Relatório enviado ao Ministério da Justiça aponta que transmissão começou às 2h20 e só foi retirada às 4h15
Foto: Valter Campanato/Agência Brasil

O Discord admitiu nesta semana que seu sistema de proteção falhou em uma live que vitimou uma menina de 13 anos, no Mato Grosso do Sul. Em relatório enviado ao Ministério da Justiça, a plataforma reconheceu que a transmissão permaneceu no ar por quase duas horas antes de ser retirada. O caso aumentou a pressão por medidas de proteção a crianças e adolescentes. Por: Metro1
A transmissão começou às 2h20 de 22 de julho. O primeiro alerta sobre risco iminente de morte ou lesão grave foi emitido às 3h50, mas o servidor só foi retirado do ar às 4h15. Segundo a empresa, o canal não apresentou inicialmente sinais claros de atividade violadora, o que atrasou a resposta da plataforma.
Motivo da demora
O Discord informou que seu sistema automático de intervenção é acionado quando uma live alcança 0,95 ponto em uma escala de risco. Nesse caso, a transmissão teria recebido apenas 0,12 ponto. A empresa afirmou que nomes e mensagens usados no servidor podem ter escondido a verdadeira intenção dos responsáveis.
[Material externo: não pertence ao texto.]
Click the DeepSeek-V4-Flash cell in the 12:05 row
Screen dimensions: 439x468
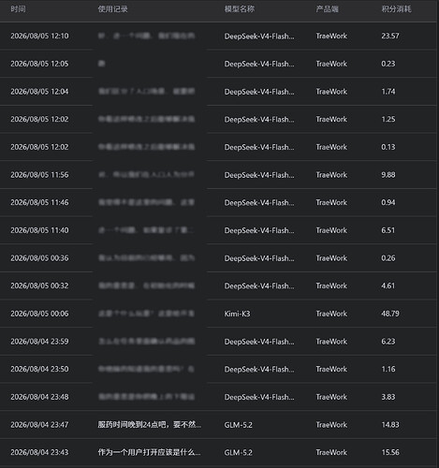(x=259, y=64)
A plataforma também declarou que reduzir o limite de detecção poderia aumentar os falsos alertas e prejudicar o sistema automático. Mesmo assim, disse estar revisando o modelo e avaliando mudanças nos critérios usados para identificar conteúdos de risco.
Na quarta-feira (12), a Agência Nacional de Proteção de Dados (ANPD) determinou a suspensão das transmissões ao vivo do Discord no Brasil. A medida é preventiva, atinge apenas a ferramenta de lives e não tira a plataforma do ar. A suspensão seguirá até que a empresa comprove a adoção de mecanismos eficazes para proteger crianças e adolescentes.
O Discord, usado principalmente por jogadores e também por adolescentes, já vinha sendo alvo de críticas sobre moderação e segurança de menores. A decisão ocorre após o caso e novas cobranças de autoridades brasileiras por medidas mais rígidas de proteção.